ScanImage tiff files store the following kinds of data:

Kind Description
data The image data itself
metadata Frame-invariant metadata such as the microscope configuration and region of interest descriptions.
descriptions Frame-varying metadata such as timestamps and I2C data.

The metadata sections themselves are encoded as either matlab evaluable strings or json.

The ScanImage documentation has a very detailed description of how data is stored in a ScanImage Tiff.

Performance

The ScanImageTiffReader is fast.

Compared to other common BigTiff readers, the ScanImageTiffReader is fast. When done right, reading a Tiff file can have very low overhead. One should expect that the read performance is roughly the same as the bandwidth-limiting bottleneck, usually the hard-drive used for storage.
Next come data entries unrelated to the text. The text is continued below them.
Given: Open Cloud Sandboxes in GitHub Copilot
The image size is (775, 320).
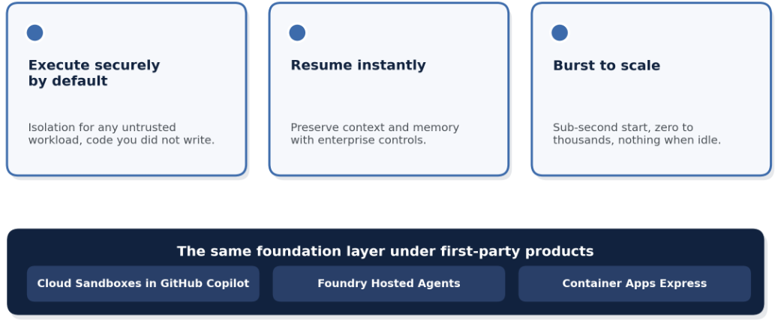Looking at the screenshot, I should coord(143,283).
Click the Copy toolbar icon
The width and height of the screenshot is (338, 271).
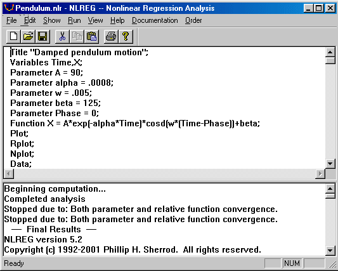click(x=77, y=36)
Thanks to solid-state storage and aggressive caching of files by the operating systems, read speeds of 500 MB/s or greater are very acheivable. Realizing this bandwidth improvement can reduce read times by an order of magnitude or more.

Reading from an SSD drive (Samsung 840 Pro),

_images/drive_stats.png

Benchmark speeds for the storage drive used here.

_images/file_explorer.png

A 6GB BigTiff file produced by ScanImage.
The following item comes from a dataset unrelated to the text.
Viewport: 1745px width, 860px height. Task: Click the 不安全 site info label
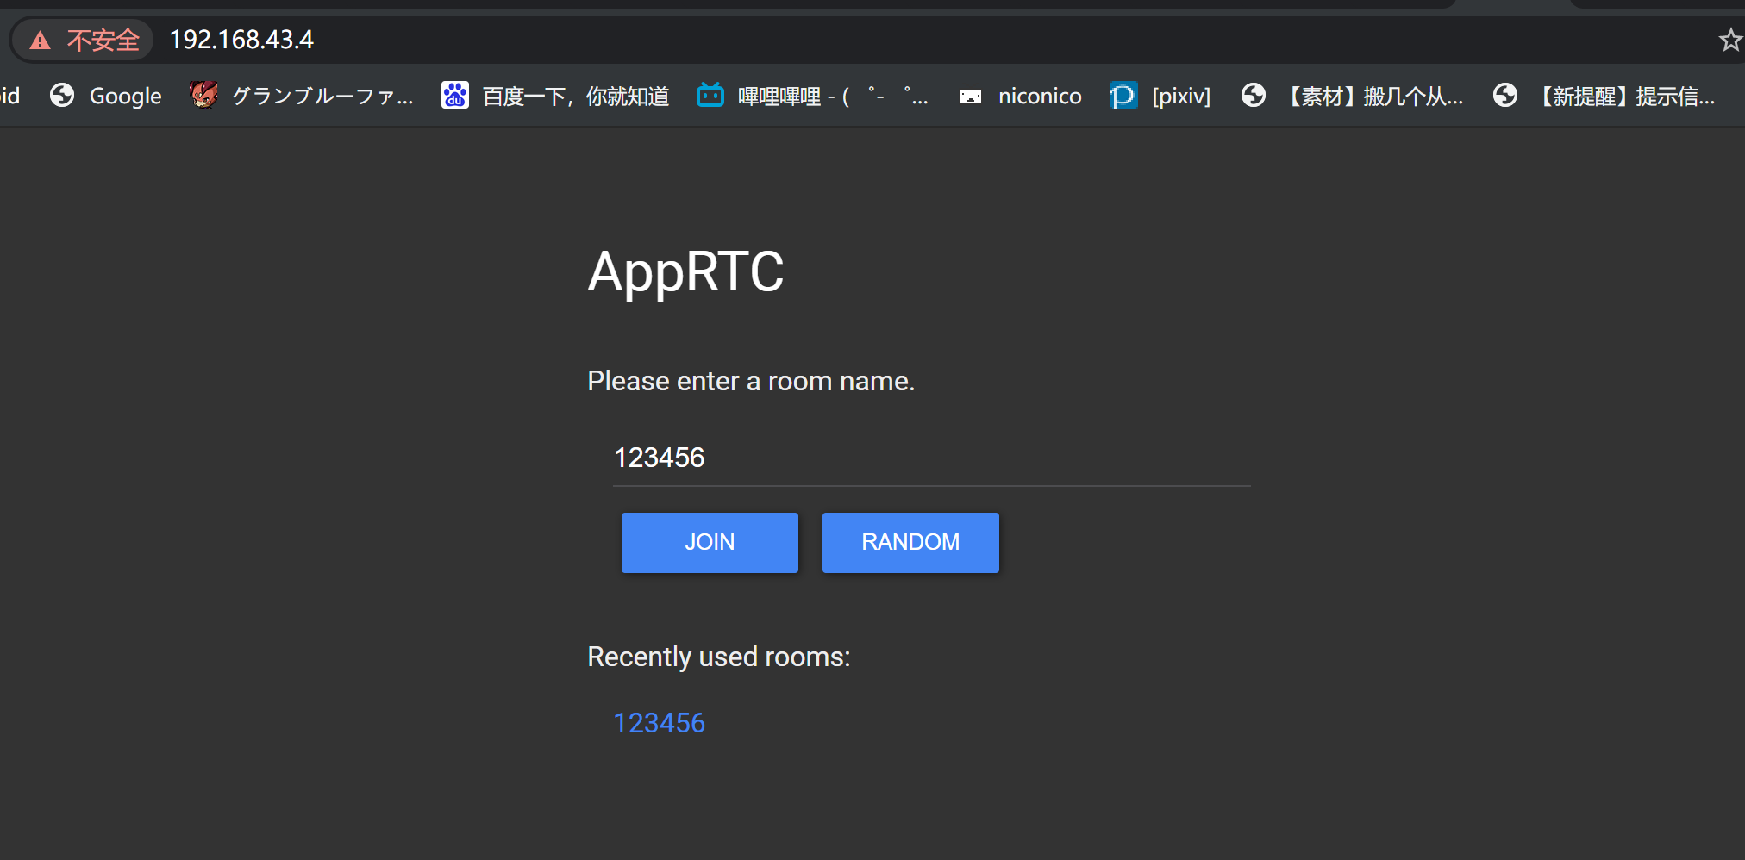[x=103, y=41]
A roughly 6GB file should take ~11.4 seconds to read. Using the ScanImageTiffReader:

_images/julia_si.png

Time to read a stack using the ScanImageTiffReader API in Julia. The choice of language doesn’t make a significant difference.

We can compute the effective read bandwidth by dividing the total byte size of the file (6.277 GB) by the amount of time it took to read the file. In the Julia example above, this comes out to 430 MB/s. The effective bandwidth can be compared with other BigTiff readers:

_images/bandwidth.png

Effective read bandwidth measured for different readers. “Cached” indicates the file had been accessed once before the benchmark was run. “Uncached” benchmarks were measured by reseting the computer between measurements.

Due to caching by the operating system, we sometimes exceed the expected speed of the hard drive. The behavior of this kind of file-system caching might vary between operating systems.